O Sinait publica o artigo “Trabalho escravo contemporâneo: o sweating system no contexto brasileiro como expressão do trabalho forçado urbano”, de autoria do Auditor-Fiscal do Trabalho Renato Bignami (SP). O texto conceitua modelos de subcontratação de trabalhadores a partir da Revolução Industrial na Inglaterra e o relaciona ao trabalho análogo à escravidão no setor têxtil do Brasil.

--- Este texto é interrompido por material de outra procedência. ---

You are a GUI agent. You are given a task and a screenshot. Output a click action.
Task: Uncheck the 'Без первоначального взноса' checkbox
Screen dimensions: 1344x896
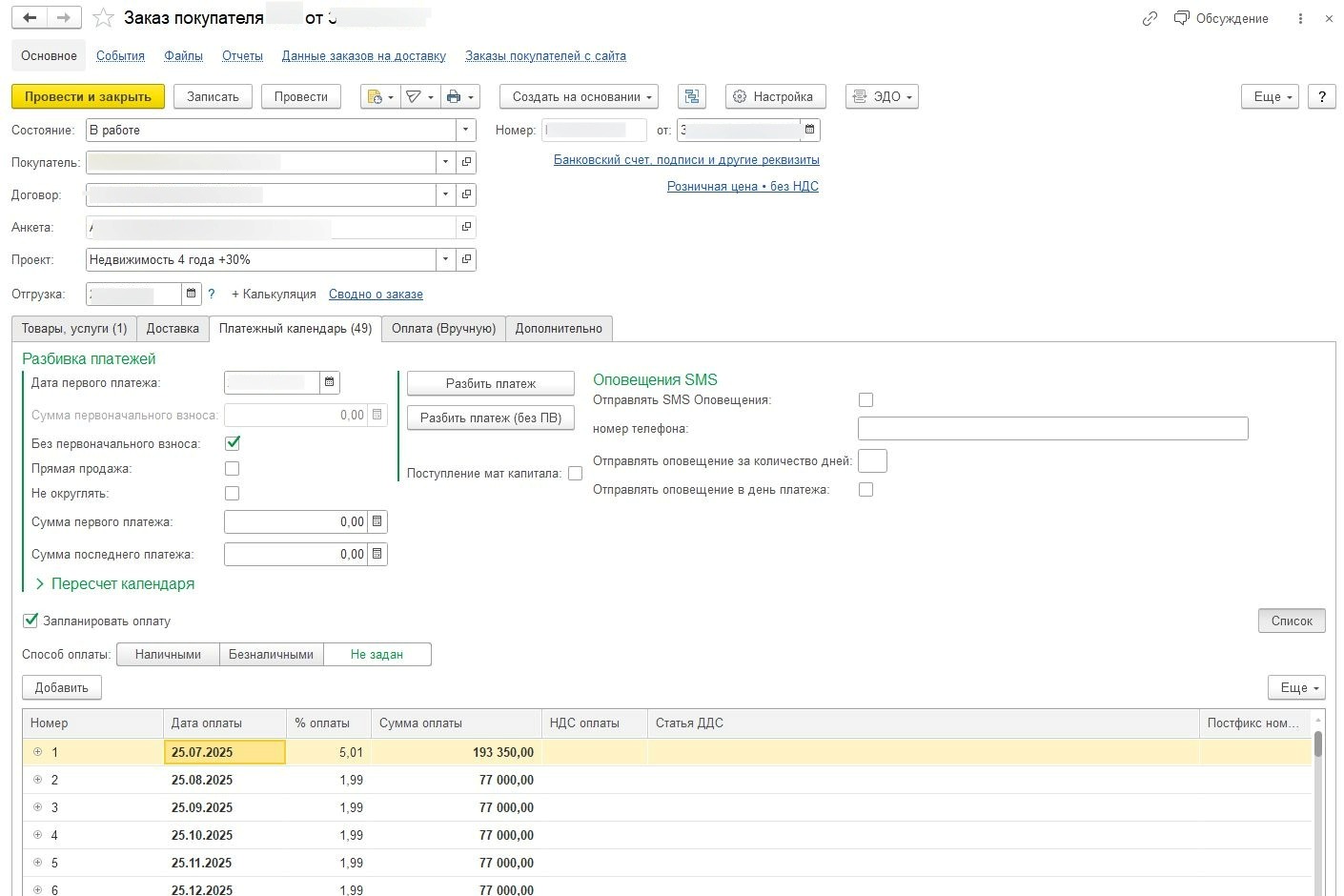(232, 443)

Segundo o Auditor-Fiscal, o setor têxtil, de vestuário e calçados, que atende nos estudos da Organização Internacional de Trabalho - OIT pela sigla TVC3, “é um desses rincões que ano após ano se reinventam para continuar mantendo situações primitivas de exploração”. As conseqüências são a diminuição da expectativa de vida dos trabalhadores, a servidão por dívida, o tráfico de pessoas e a remercantilização do trabalho.
O modelo inglês de exploração apresentado por Renato Bignami é o sweating system, um sistema pelo qual os empregados trabalham sob extrema pressão sistema e os locais de trabalho confundem-se com as residências e não possuem condições de saúde e segurança. As jornadas são longas e cansativas com salários são muito baixos.